Ante tales consideraciones, al resultar infundados los conceptos de violación, lo que procede es negar el amparo solicitado.
Negativa que se hace extensiva respecto del acto de ejecución que también se reclama a la autoridad señalada como ejecutora actuario adscrito a la Sala Civil del Tribunal Superior de Justicia del Estado de Campeche, con sede en la ciudad de San Francisco, al no haber sido impugnado por vicios propios, en términos de la jurisprudencia número 91, sustentada por la Primera Sala de la H. Suprema de la Corte de Justicia de la Nación, que bajo los siguientes rubro y texto establece:
"AUTORIDADES EJECUTORAS. NEGACIÓN DE AMPARO CONTRA ORDENADORAS.-Si el amparo se niega contra las autoridades que ordenen la ejecución del acto que se estima violatorio de garantías, debe también negarse respecto de las autoridades que sólo ejecutaron tal acto por razón de su jerarquía."
La cual es consultable en la página setenta y dos, Tomo VI, Materia Común, del Apéndice al Semanario Judicial de la Federación 1917-2000.

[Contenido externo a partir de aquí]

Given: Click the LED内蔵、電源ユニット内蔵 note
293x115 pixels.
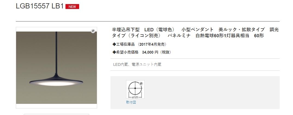Looking at the screenshot, I should click(x=137, y=64).
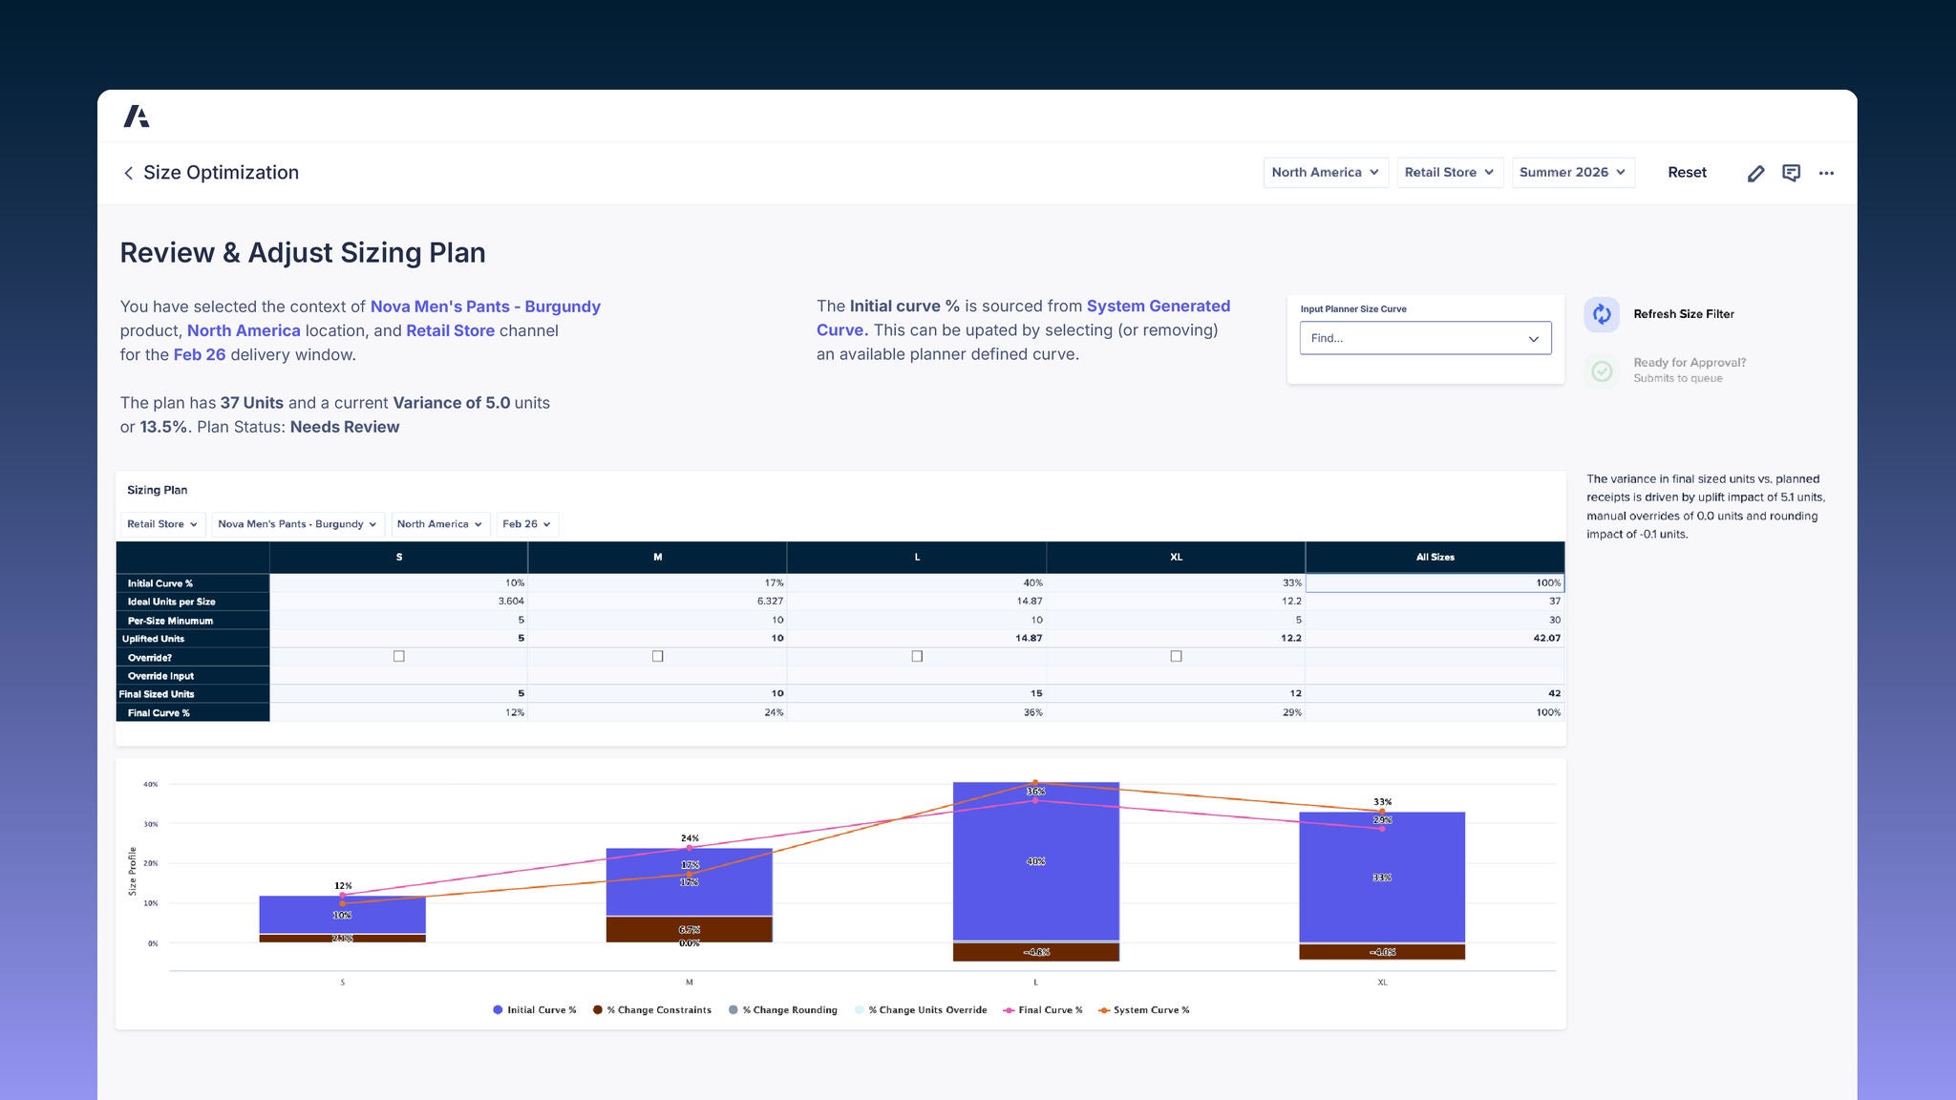Open the Retail Store header dropdown

click(x=1450, y=173)
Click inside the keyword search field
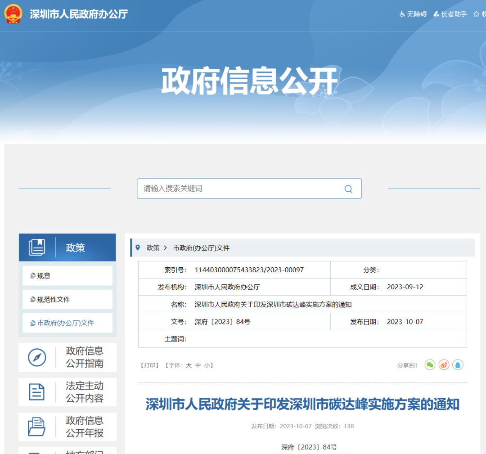Screen dimensions: 486x454 tap(225, 189)
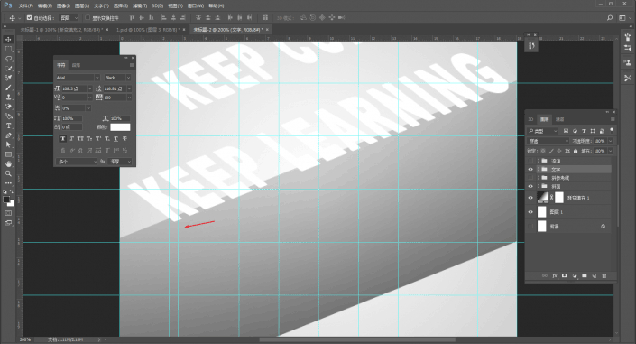
Task: Create a new group folder icon
Action: 585,275
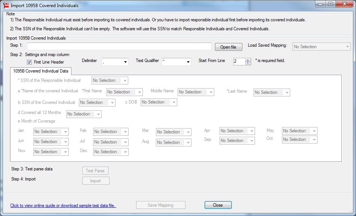The width and height of the screenshot is (356, 216).
Task: Click the Save Mapping button
Action: tap(160, 205)
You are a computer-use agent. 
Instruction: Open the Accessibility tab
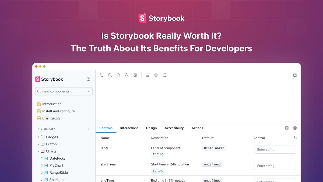pyautogui.click(x=174, y=128)
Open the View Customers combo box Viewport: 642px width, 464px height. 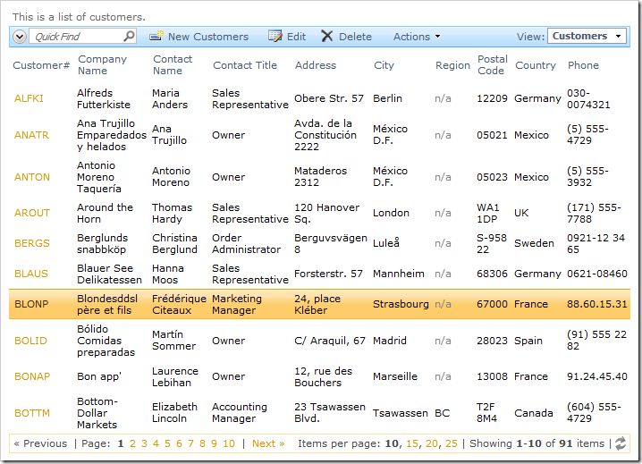click(587, 36)
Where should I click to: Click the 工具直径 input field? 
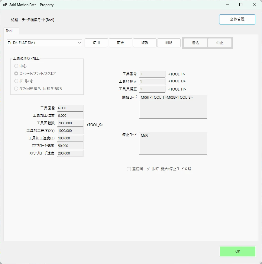pyautogui.click(x=70, y=108)
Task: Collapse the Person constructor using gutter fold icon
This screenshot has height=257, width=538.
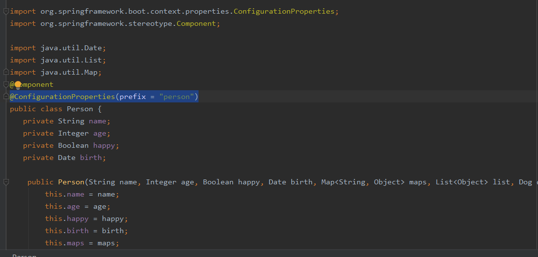Action: [6, 182]
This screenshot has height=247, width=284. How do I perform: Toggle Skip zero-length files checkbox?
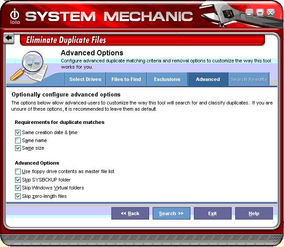[18, 196]

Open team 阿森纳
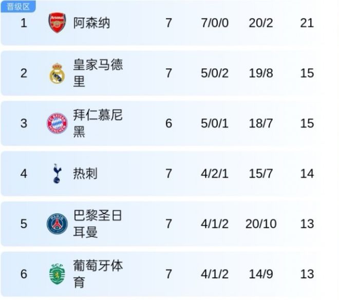coord(91,23)
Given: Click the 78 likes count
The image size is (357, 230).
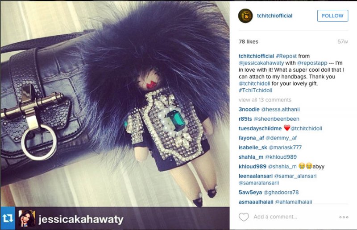Looking at the screenshot, I should click(x=249, y=41).
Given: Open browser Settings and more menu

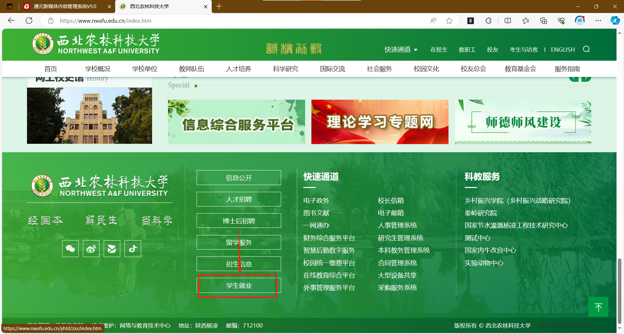Looking at the screenshot, I should click(x=598, y=21).
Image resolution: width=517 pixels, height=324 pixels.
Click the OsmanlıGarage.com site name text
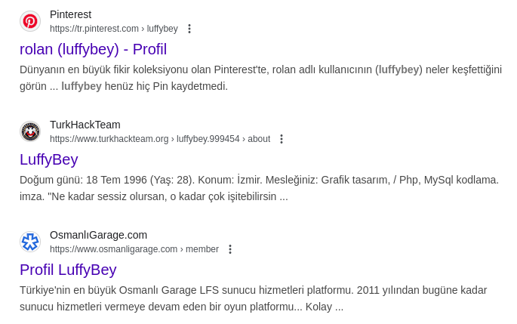(x=98, y=235)
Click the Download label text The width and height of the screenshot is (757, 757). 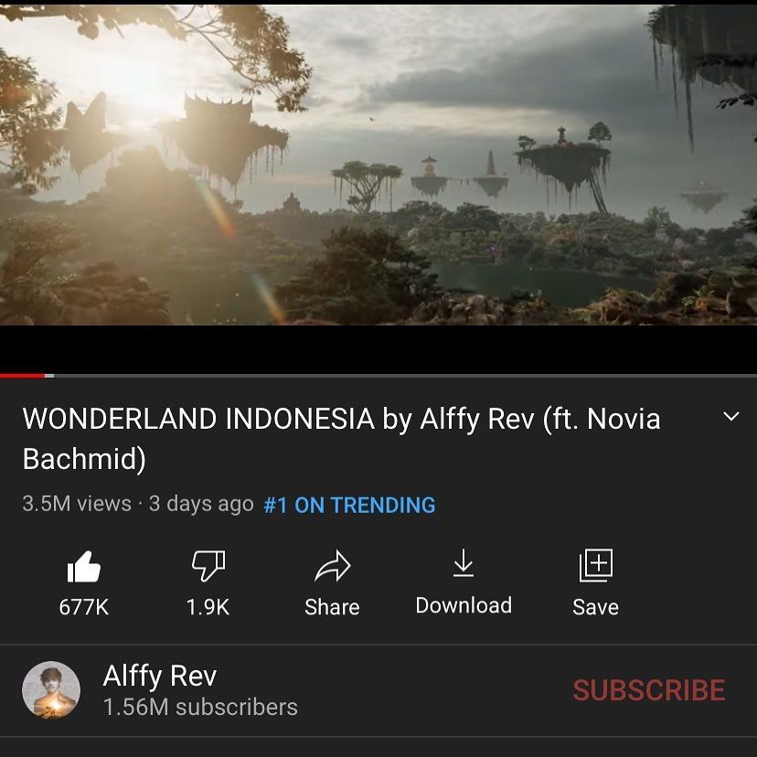tap(464, 605)
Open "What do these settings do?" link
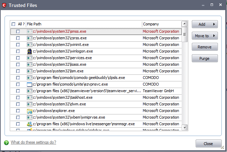Image resolution: width=227 pixels, height=152 pixels. click(33, 142)
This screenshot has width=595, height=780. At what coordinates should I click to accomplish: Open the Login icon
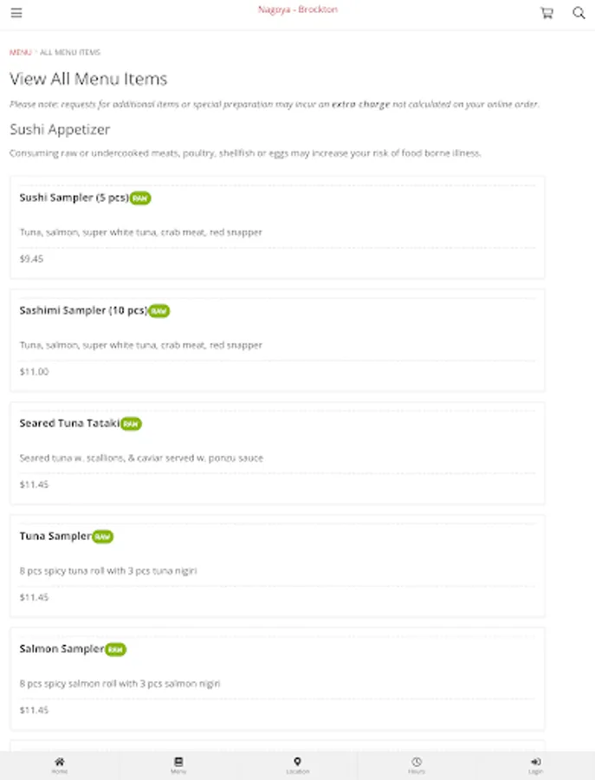[535, 764]
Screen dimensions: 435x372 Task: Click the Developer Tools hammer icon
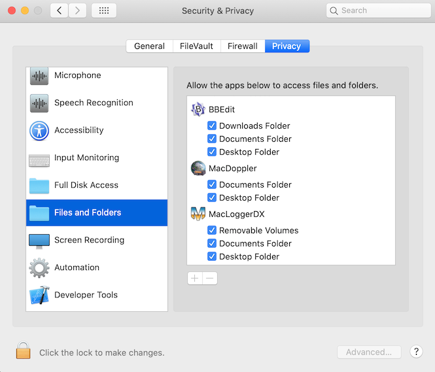pos(39,296)
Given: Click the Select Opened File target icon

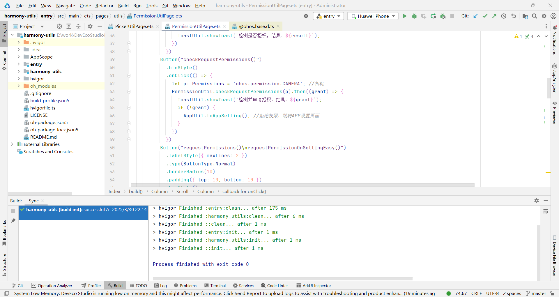Looking at the screenshot, I should coord(59,26).
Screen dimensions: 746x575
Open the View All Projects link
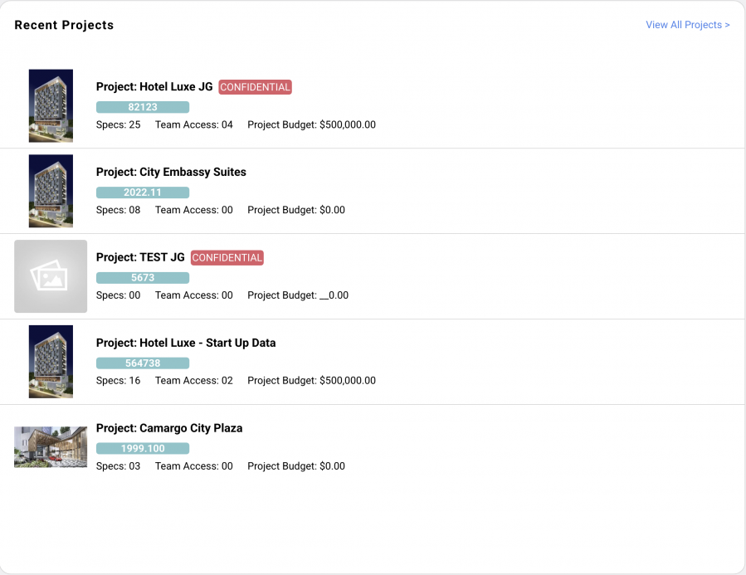pyautogui.click(x=687, y=25)
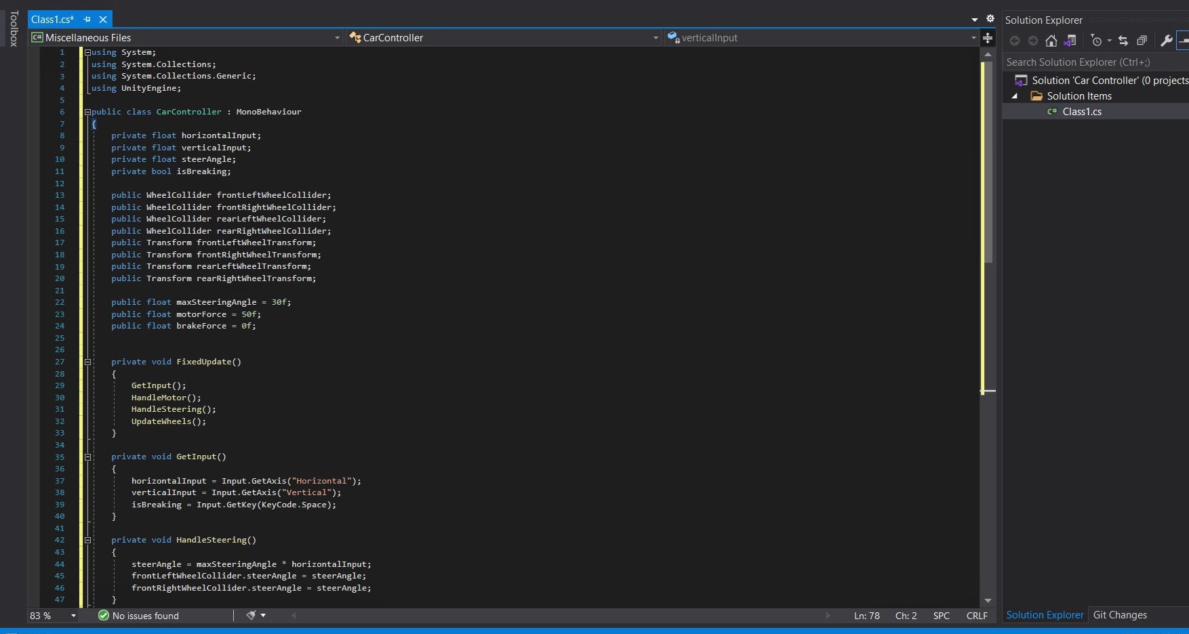Collapse the CarController class outline
This screenshot has width=1189, height=634.
[87, 112]
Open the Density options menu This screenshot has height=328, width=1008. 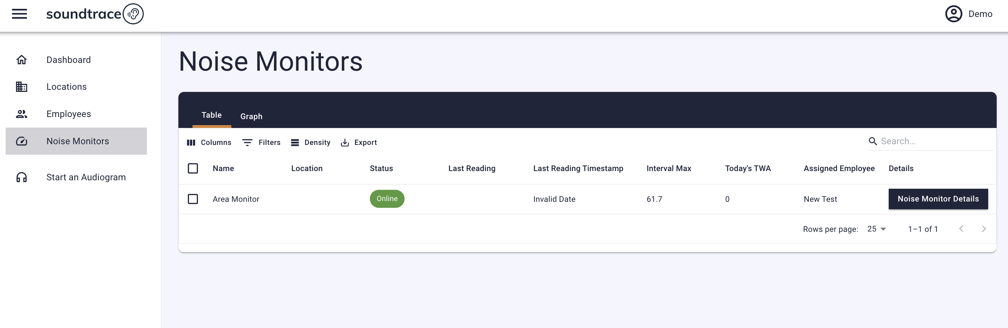tap(311, 143)
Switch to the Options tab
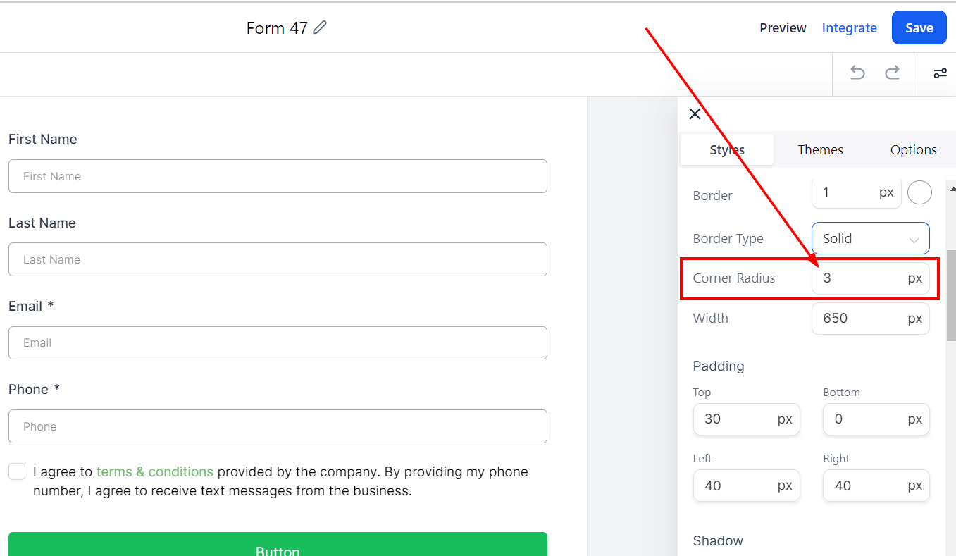 coord(913,149)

Por lo expuesto y fundado, con apoyo además, en los artículos 77, 78, 80, 158, 184, 190 y demás relativos de la Ley de Amparo, se resuelve:
ÚNICO.-La Justicia de la Unión no ampara ni protege a **********, contra los actos de la Sala Civil del Tribunal Superior de Justicia del Estado, con sede en esta ciudad y del actuario de su adscripción, consistentes en la sentencia de seis de noviembre de dos mil ocho, dictada en autos del toca de apelación ********** así como su ejecución, por los motivos expresados en el último considerando.
Notifíquese; como corresponda anótese; con testimonio de esta resolución, devuélvanse los autos al lugar de su origen y, en su oportunidad, archívese el expediente.
Así, lo resolvió el Tribunal Colegiado del Trigésimo Primer Circuito, por unanimidad de votos de los Magistrados licenciado José Atanacio Alpuche Marrufo, como presidente, licenciado David Alberto Barredo Villanueva y licenciada Mayra González Solís; siendo ponente la última de los nombrados.
En términos de lo previsto en el artículo 8 de la Ley Federal de Transparencia y Acceso a la Información Pública Gubernamental, en esta versión pública se suprime la información considerada legalmente como reservada o confidencial que encuadra en ese supuesto normativo.